PROBLEM REQUIREMENTS: Tally the lines in the data below in which the word "Given" occurs, then give only the total.

Data items:
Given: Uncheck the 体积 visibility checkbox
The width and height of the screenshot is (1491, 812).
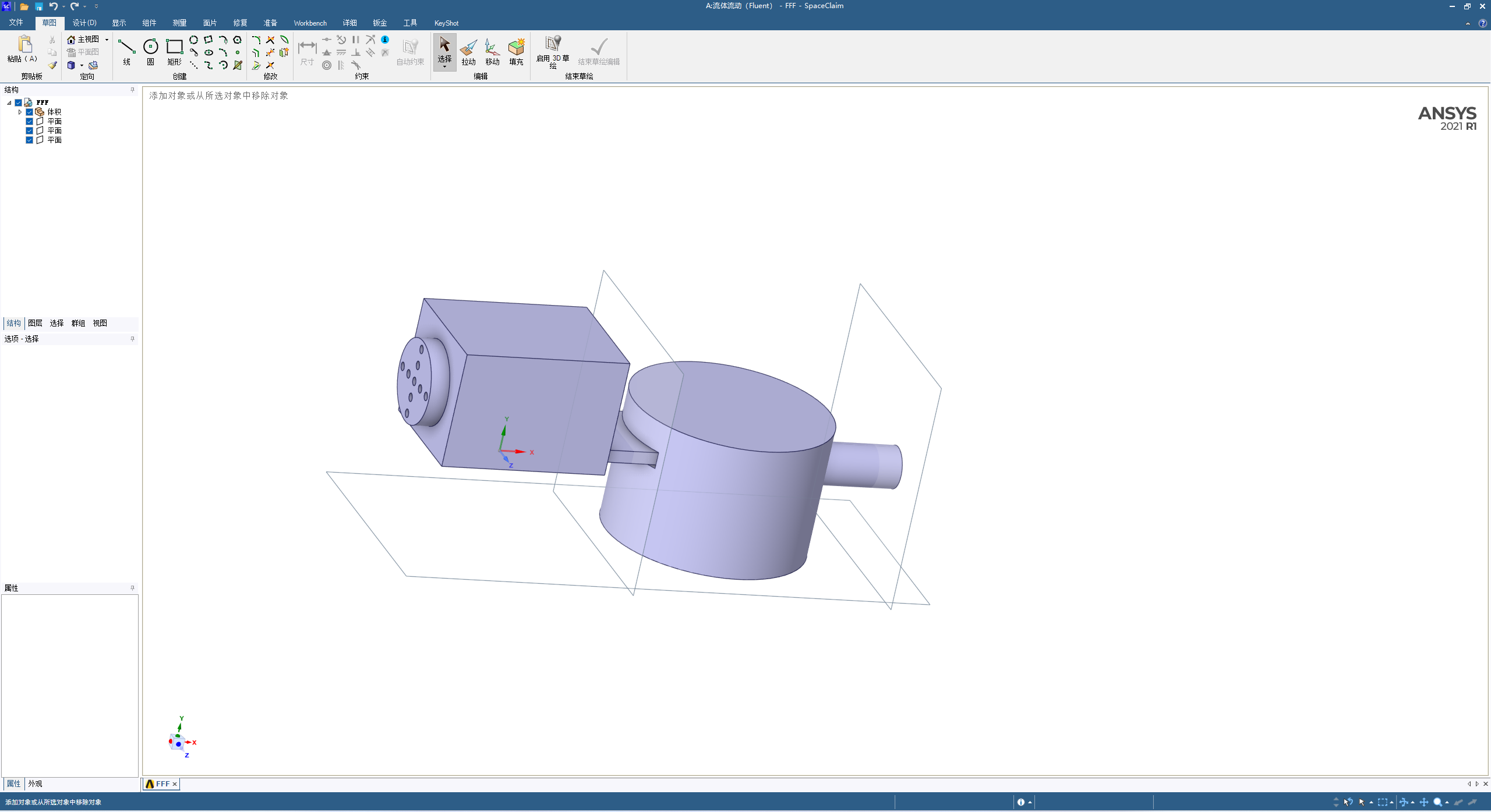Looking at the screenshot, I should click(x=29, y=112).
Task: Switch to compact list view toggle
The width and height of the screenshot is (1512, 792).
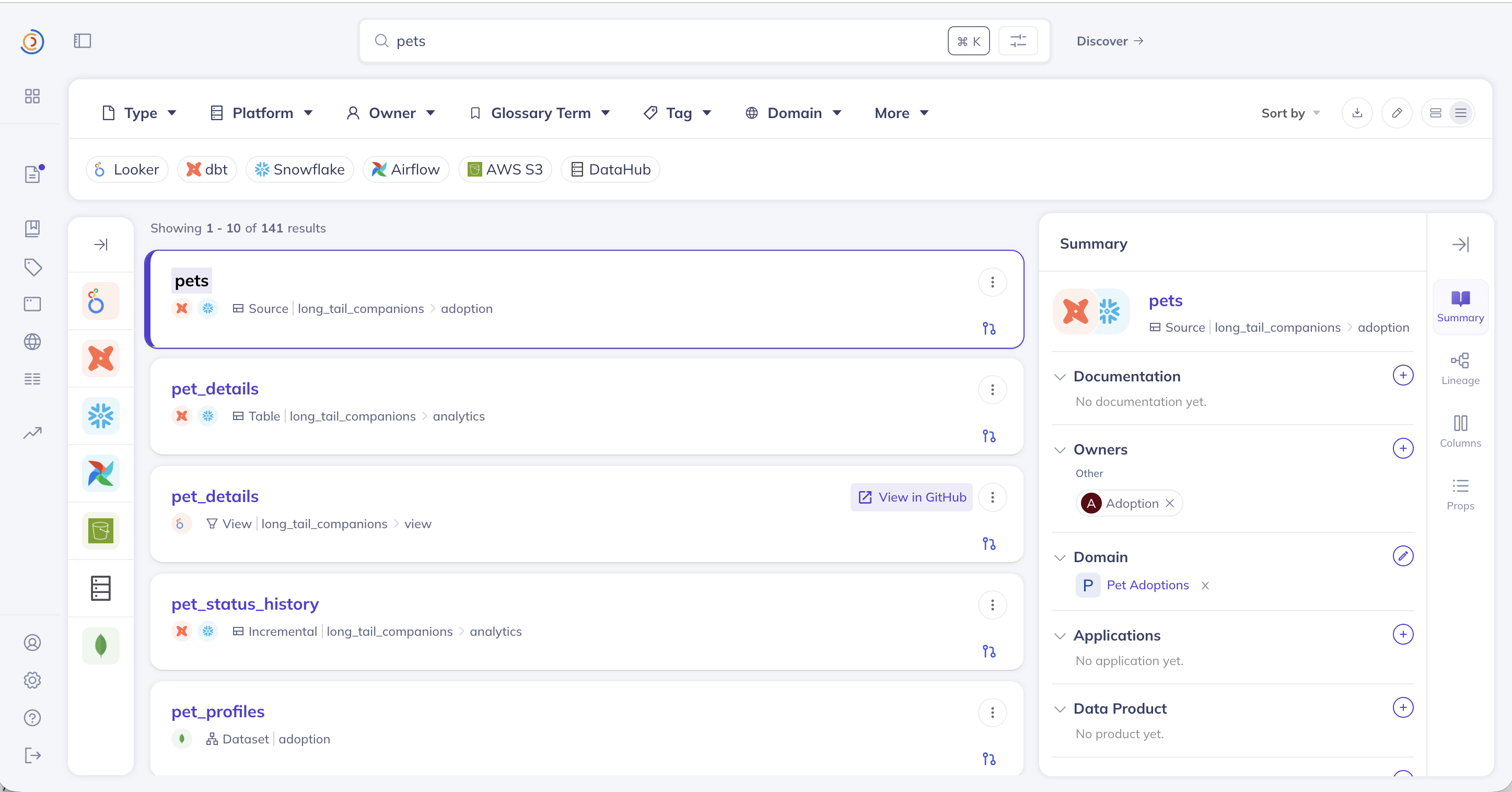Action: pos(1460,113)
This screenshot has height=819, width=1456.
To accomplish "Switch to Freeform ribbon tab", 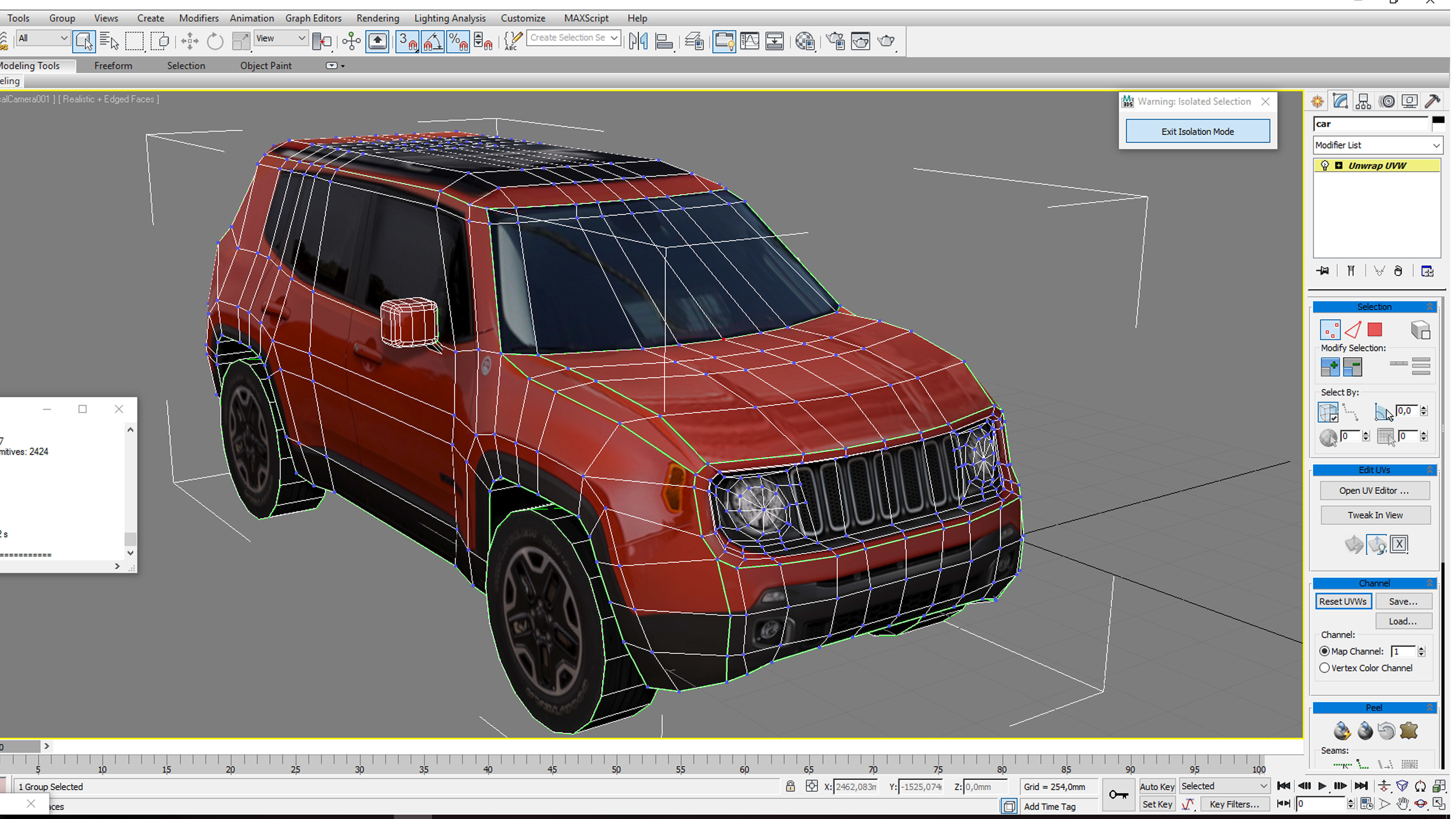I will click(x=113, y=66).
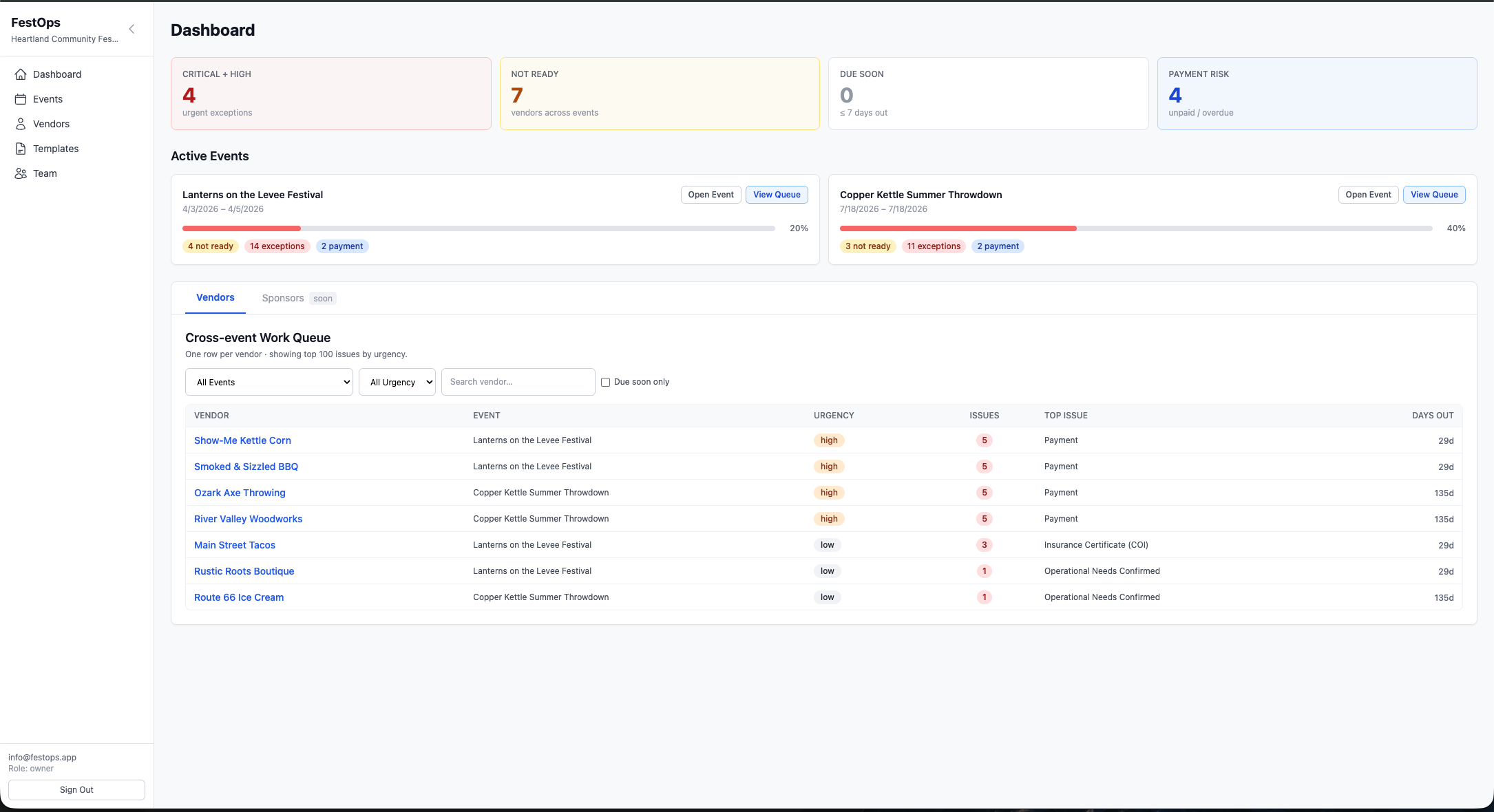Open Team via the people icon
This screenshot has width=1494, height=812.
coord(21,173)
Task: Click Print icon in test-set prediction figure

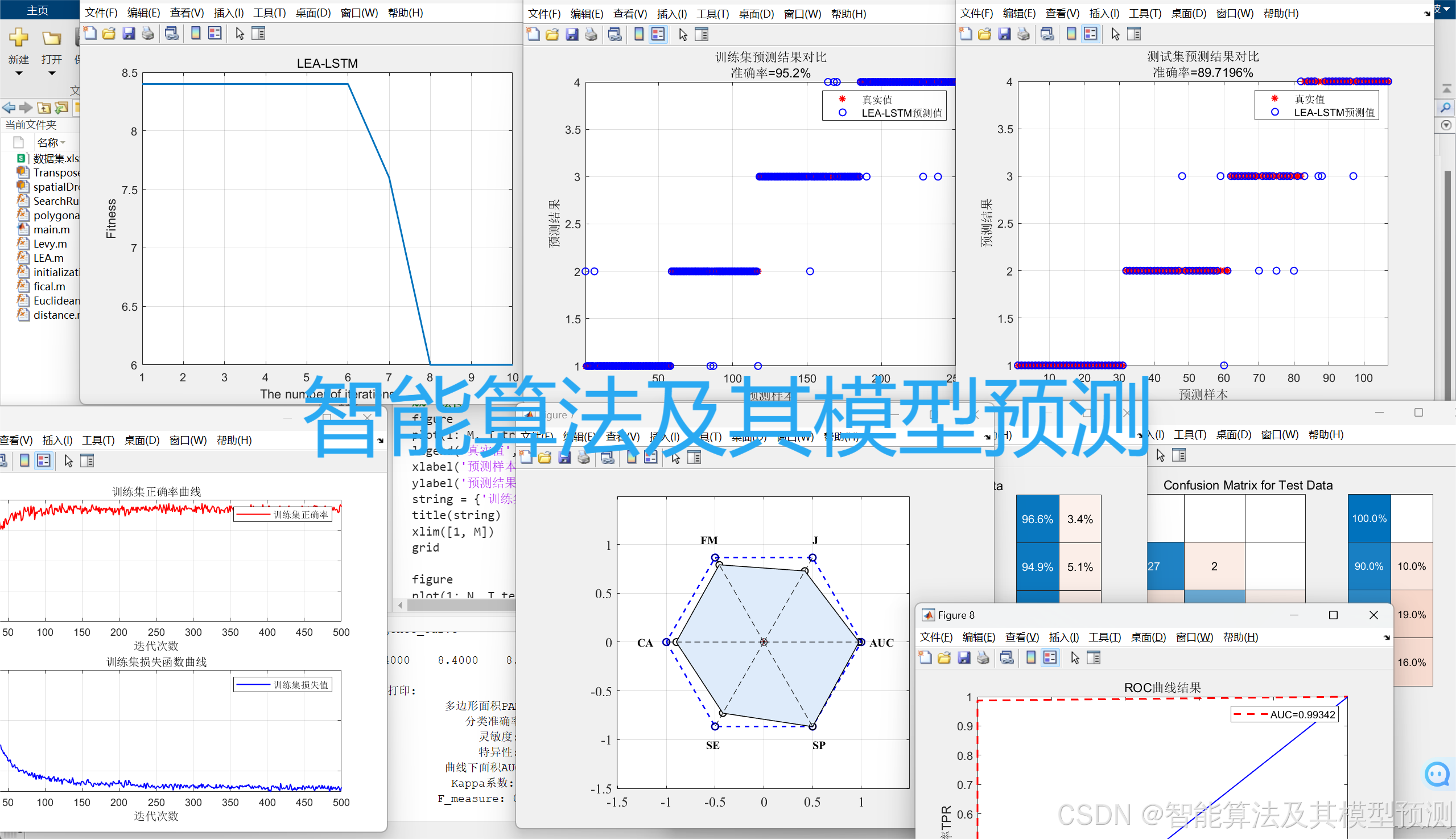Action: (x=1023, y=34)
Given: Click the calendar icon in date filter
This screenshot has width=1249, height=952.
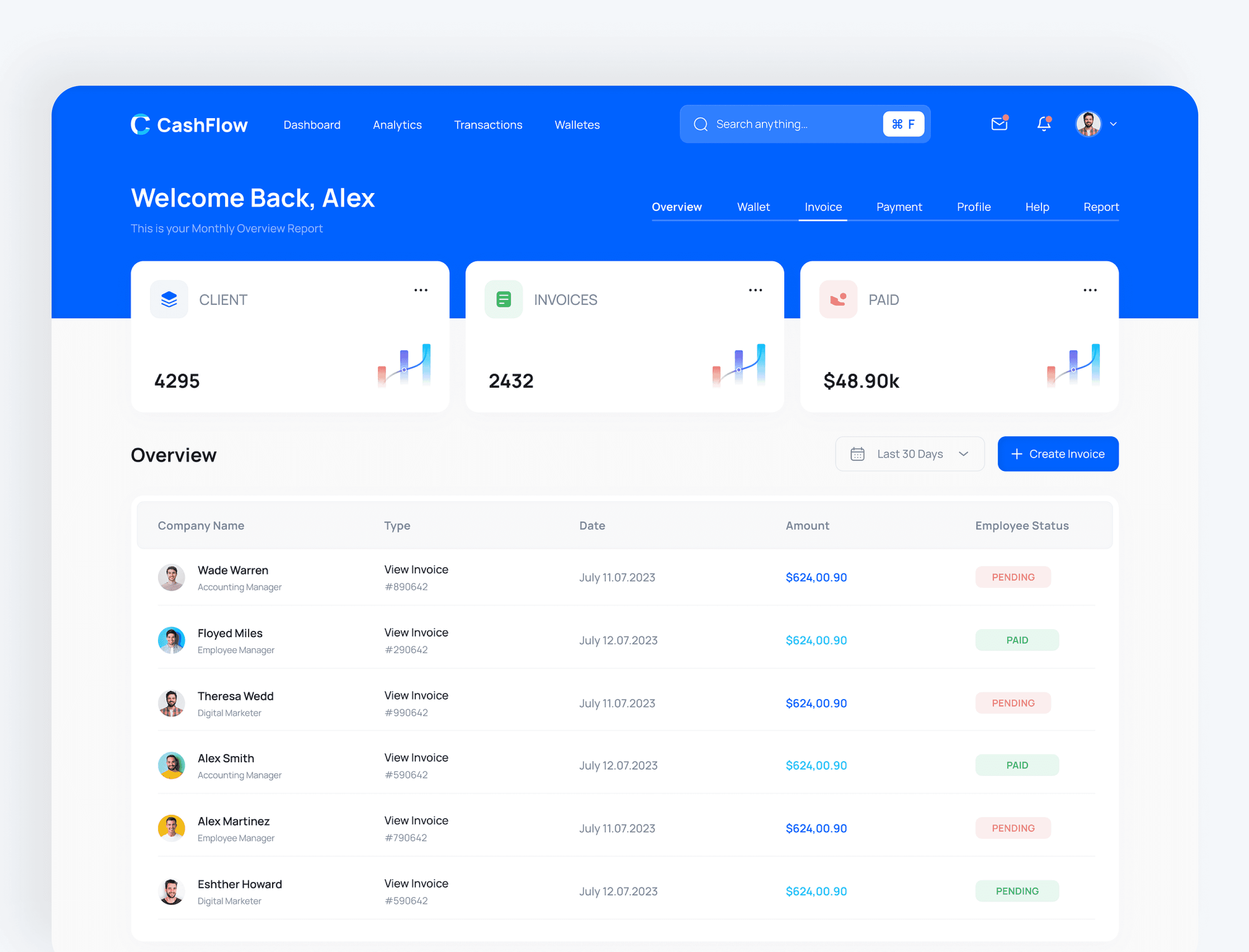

ANSWER BELOW: 2